▶ _TASK GOAL_:
Reproduce the entries that follow exactly, dropping each image.

▶ _PROVIDED ENTRIES_:

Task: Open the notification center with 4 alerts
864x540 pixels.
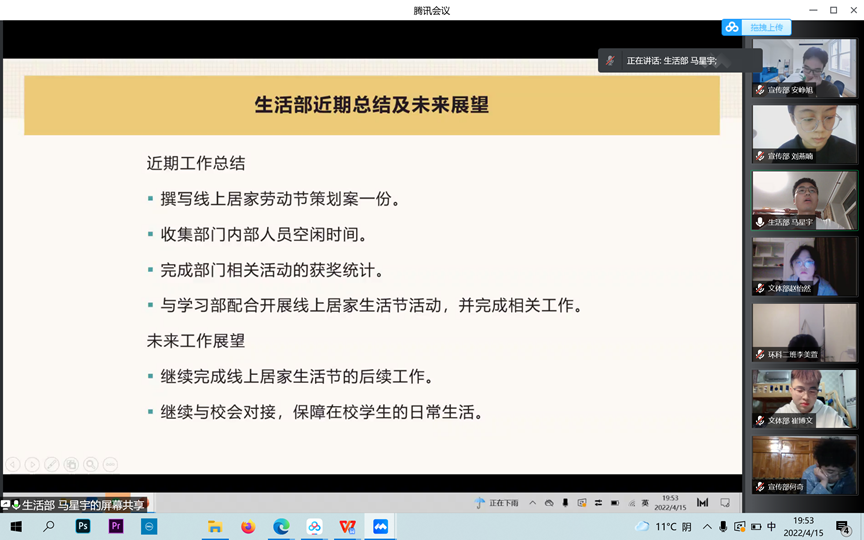Action: (843, 527)
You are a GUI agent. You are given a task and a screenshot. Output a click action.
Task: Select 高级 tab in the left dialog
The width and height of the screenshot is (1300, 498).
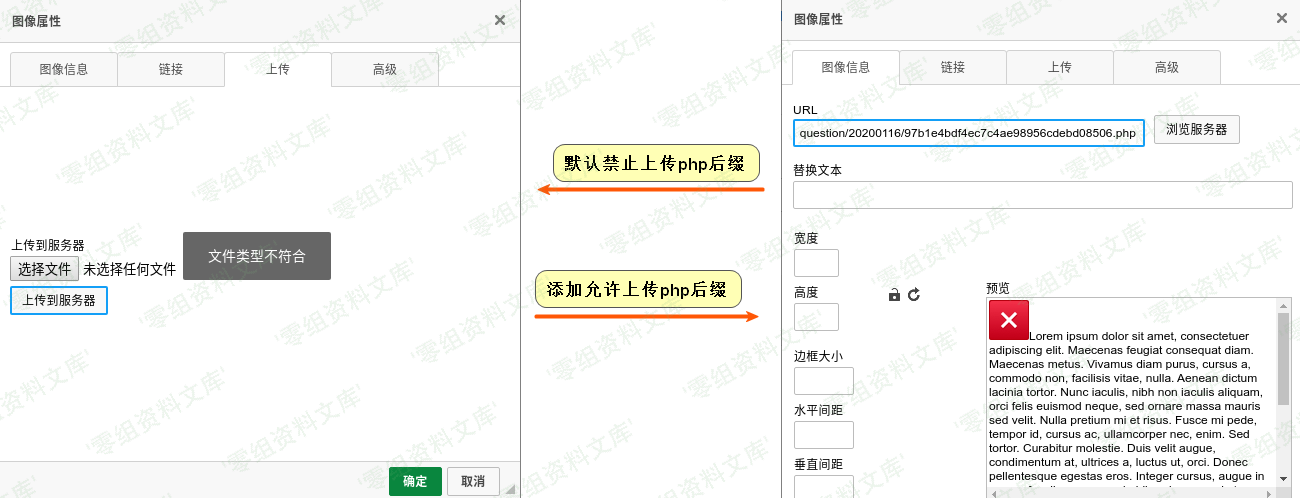[x=385, y=70]
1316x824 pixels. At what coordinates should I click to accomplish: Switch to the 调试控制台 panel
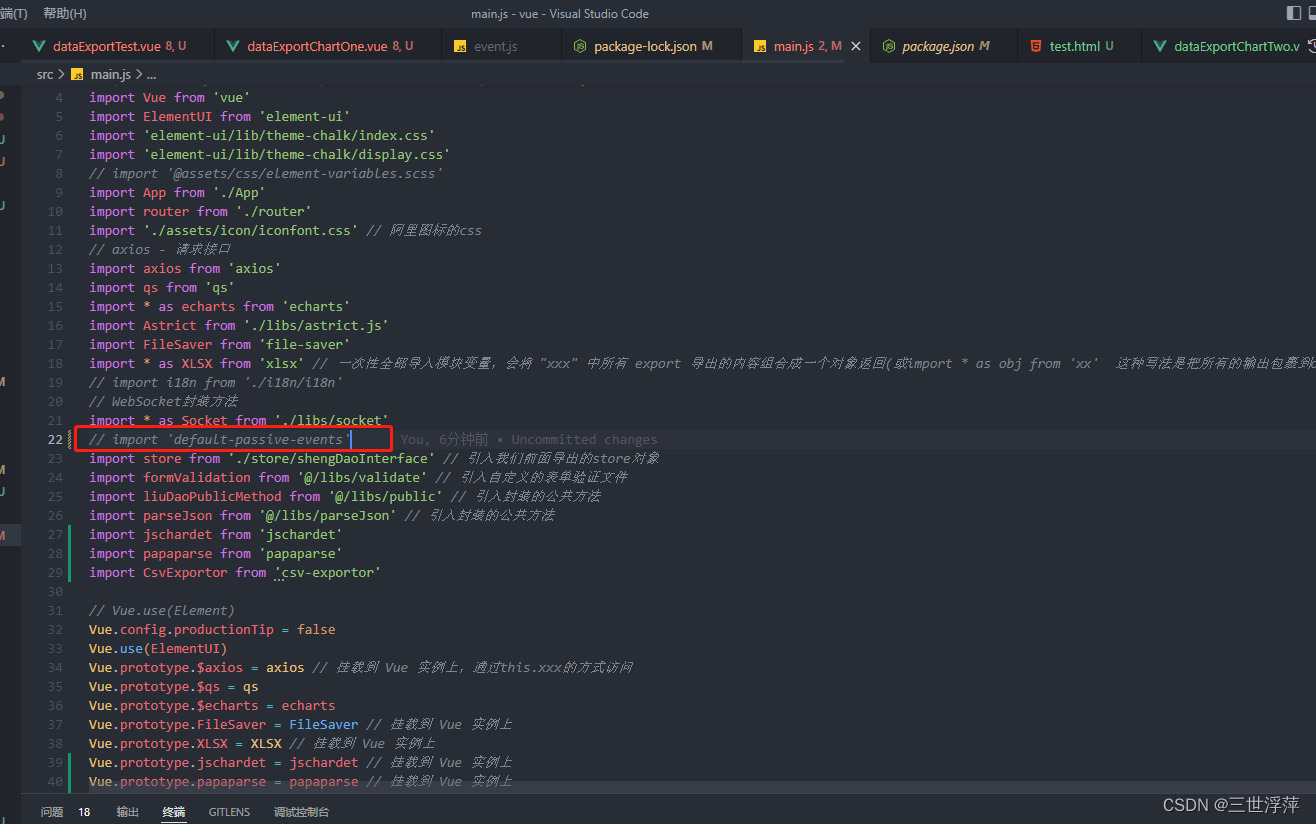[301, 811]
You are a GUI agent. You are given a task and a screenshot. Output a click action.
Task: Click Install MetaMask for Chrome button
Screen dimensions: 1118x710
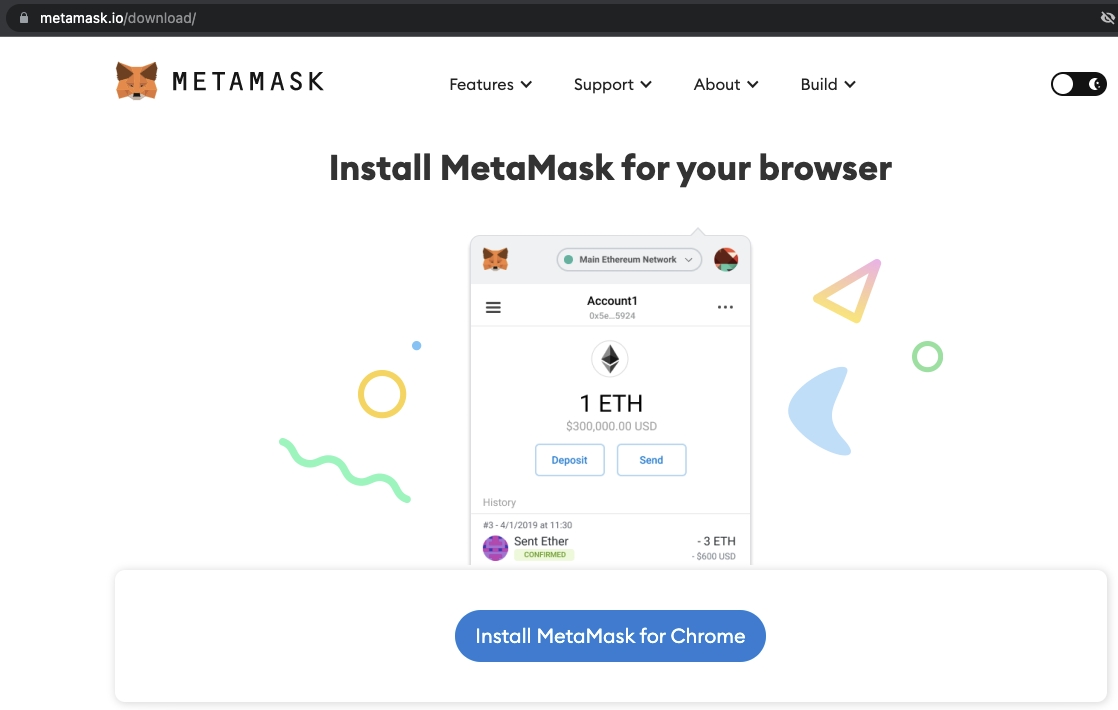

▶ _ANSWER AREA_:
Task: Open the notification center with 4 alerts
864x540 pixels.
Action: (843, 527)
You are a GUI agent. You are given a task and a screenshot. Output a click action.
Task: Select 高级 tab in the left dialog
The width and height of the screenshot is (1300, 498).
[x=385, y=70]
1316x824 pixels. At what coordinates should I click to accomplish: Switch to the 调试控制台 panel
[301, 811]
You are a GUI agent. You are given a task and a screenshot. Output a click action.
Task: Click Install MetaMask for Chrome button
Screen dimensions: 1118x710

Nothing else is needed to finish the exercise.